Quanto à comuna de Miconje, que possui 28 aldeias e uma extensão territorial maior que a do Luali, as vias de acesso às aldeias carecem de atenção especial do Governo Provincial.

Com mais de sete mil habitantes, Miconje apresenta uma imagem aceitável, do ponto de vista das infra-estruturas escolares e sanitárias. Existe, na localidade, um sistema de abastecimento de água potável a funcionar em pleno, enquanto a energia é fornecida aos moradores por meio de um grupo gerador.

Segundo a administradora, o principal problema do Miconje reside na intransitabilidade. "As vias estão muito degradadas, principalmente os troços rodoviários Nganda Cango/rio Chiloango e Regedoria do Kibuende/Estrada Nacional nº 100, que provocam sérios constrangimentos à população local”, explica.

Face à situação das vias, acrescentou, a maior parte dos camponeses entra em prejuízo. Os alimentos agrícolas estragam-se nas zonas de cultivo. Um exemplo claro disso é o que acontece na área de Nganda Cango, onde a banana apodrece, devido às condições das vias. 

 
Obras vão permitir uma melhor circulação de pessoas

Asfaltagem de 300 quilómetros

Sobre o projecto de asfaltagem de 300 quilómetros da estrada que liga o município de Cacongo ao Alto-Sundi, na comuna do Miconje (Belize), Suzana de Abreu avançou que está para breve o início dos trabalhos que vão assegurar, no futuro, uma melhor circulação de pessoas e bens.

 Alto-Sundi dispõe de um verdadeiro potencial agrícola, mas a falta de investimentos no sector entristece os camponeses que, apesar disso, continuam apostados em melhorar a produção de hortícolas, feijão, cacau, batata-doce e banana.

 Anualmente, segundo a administradora, os camponeses de Belize produzem mais de 100 toneladas de cacau e 300 toneladas de banana. Enquanto isso, a população volta a ganhar o hábito de criar bois, cabritos, porcos e galinhas.

 Quer os alimentos agrícolas produzidos na localidade, quer o gado criado na zona, são comercializados no único mercado existente, que absorve boa parte da mercadoria que chega da vizinha República do Congo.

Em geral, os preços dos produtos ficam muito aquém do esperado.
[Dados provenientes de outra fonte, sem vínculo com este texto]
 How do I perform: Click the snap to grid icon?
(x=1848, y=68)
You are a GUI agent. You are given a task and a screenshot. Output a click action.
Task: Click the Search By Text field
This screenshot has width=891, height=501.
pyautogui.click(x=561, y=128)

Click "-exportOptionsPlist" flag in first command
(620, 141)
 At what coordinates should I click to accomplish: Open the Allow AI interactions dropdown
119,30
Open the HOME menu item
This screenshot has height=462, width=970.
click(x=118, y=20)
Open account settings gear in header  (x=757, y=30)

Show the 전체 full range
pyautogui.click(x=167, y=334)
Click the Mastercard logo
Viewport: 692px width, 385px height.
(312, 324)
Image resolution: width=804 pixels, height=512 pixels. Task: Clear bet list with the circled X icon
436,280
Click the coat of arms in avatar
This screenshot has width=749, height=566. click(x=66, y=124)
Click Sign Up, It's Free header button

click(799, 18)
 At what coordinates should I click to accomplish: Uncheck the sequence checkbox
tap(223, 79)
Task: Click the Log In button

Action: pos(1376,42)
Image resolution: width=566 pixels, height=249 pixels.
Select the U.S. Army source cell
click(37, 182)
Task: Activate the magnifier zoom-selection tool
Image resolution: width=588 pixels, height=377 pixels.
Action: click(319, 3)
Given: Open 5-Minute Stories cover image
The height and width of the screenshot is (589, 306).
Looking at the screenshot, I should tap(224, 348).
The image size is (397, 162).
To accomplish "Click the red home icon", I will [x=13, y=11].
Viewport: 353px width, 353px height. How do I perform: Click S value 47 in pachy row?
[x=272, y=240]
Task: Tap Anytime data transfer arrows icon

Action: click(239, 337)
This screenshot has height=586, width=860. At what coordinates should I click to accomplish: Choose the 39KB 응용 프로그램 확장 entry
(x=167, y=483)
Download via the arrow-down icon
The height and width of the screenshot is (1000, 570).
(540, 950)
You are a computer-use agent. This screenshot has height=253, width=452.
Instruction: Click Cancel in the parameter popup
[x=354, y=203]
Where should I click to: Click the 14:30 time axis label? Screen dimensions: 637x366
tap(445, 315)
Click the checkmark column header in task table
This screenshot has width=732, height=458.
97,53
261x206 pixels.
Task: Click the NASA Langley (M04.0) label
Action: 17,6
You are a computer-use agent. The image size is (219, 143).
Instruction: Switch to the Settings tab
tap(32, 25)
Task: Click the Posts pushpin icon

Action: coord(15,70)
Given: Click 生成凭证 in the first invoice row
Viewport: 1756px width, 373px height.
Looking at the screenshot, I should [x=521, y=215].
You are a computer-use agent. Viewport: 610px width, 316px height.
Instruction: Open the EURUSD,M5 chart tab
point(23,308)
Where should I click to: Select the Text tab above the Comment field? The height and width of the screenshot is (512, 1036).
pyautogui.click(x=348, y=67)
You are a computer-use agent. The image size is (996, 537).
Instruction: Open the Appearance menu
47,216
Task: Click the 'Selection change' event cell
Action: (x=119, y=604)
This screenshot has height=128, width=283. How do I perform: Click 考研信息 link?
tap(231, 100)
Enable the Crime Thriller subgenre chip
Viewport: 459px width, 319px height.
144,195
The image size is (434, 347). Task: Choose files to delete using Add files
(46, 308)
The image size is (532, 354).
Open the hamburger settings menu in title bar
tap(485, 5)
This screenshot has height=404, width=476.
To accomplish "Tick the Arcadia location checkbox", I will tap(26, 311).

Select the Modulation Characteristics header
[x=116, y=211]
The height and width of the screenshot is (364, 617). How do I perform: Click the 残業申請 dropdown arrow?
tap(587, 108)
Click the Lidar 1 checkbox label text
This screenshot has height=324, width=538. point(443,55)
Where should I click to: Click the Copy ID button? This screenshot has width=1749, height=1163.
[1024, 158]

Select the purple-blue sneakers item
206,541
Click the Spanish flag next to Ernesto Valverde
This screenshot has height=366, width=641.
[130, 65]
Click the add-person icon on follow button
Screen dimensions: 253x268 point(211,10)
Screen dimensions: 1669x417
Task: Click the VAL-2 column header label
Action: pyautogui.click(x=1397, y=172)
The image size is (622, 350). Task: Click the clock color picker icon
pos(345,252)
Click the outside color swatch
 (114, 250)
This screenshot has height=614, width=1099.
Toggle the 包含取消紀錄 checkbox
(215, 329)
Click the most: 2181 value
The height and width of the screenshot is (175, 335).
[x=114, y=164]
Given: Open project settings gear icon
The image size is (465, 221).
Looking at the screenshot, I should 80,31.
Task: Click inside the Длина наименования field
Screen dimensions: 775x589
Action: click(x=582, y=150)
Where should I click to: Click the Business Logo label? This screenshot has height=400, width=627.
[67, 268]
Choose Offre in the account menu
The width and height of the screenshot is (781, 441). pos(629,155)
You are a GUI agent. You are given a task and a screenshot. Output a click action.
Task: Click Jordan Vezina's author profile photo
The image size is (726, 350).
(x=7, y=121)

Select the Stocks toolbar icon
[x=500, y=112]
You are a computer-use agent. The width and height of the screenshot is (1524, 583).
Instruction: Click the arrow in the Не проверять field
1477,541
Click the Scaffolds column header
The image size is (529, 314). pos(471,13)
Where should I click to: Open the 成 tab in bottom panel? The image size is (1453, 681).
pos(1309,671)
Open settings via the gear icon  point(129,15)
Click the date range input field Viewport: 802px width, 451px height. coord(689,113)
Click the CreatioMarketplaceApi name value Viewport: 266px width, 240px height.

Tal como acontece no município de Cacongo, é o cliente que determina o valor monetário do produto.

A administradora municipal conta que, muitas vezes, os agricultores/negociantes se recusam a aceitar as propostas feitas pelos clientes. Não havendo entendimento entre as partes, alguns camponeses regressam com a mercadoria aos seus locais de residência.

Sobre o assunto, Suzana de Abreu reconhece que a situação tem causado grandes prejuízos financeiros aos produtores locais.